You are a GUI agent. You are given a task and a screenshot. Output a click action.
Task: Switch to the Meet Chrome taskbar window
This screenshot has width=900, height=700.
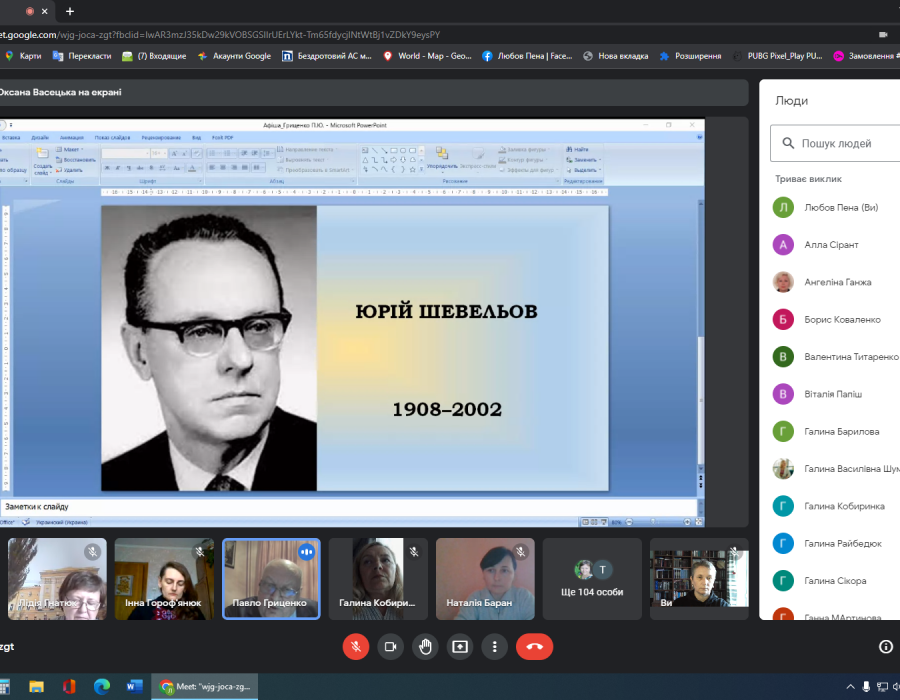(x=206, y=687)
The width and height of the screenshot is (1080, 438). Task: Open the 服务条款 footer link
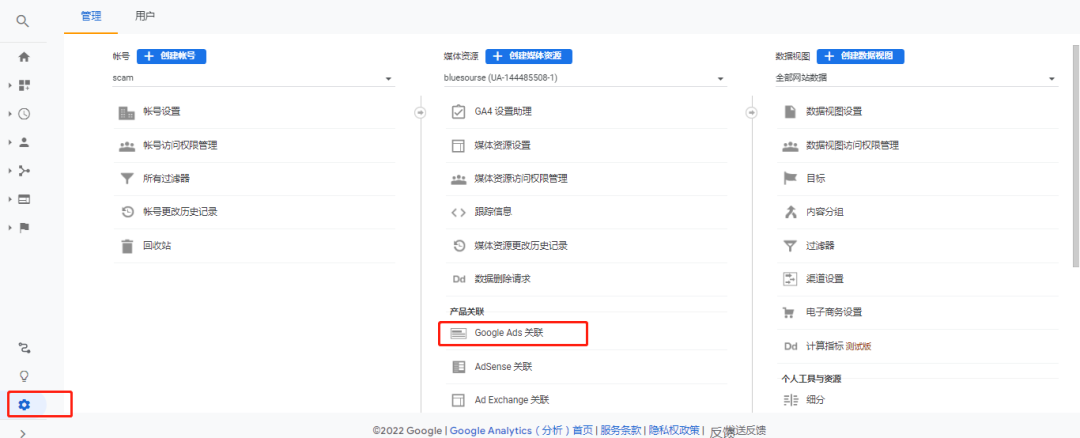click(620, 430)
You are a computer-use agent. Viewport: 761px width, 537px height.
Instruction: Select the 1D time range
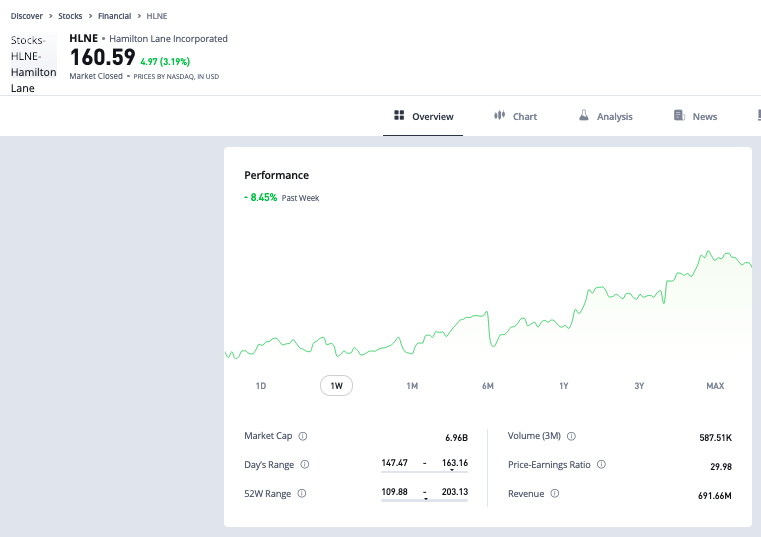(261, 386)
####
● EXERCISE GOAL
Look through the entries above, and wherever a line holds the word "agent", copy it.

● YOUR SOLUTION
You are a GUI agent. You are given a task and a screenshot. Output a click action.
You are a computer-use agent. Viewport: 761px width, 537px height.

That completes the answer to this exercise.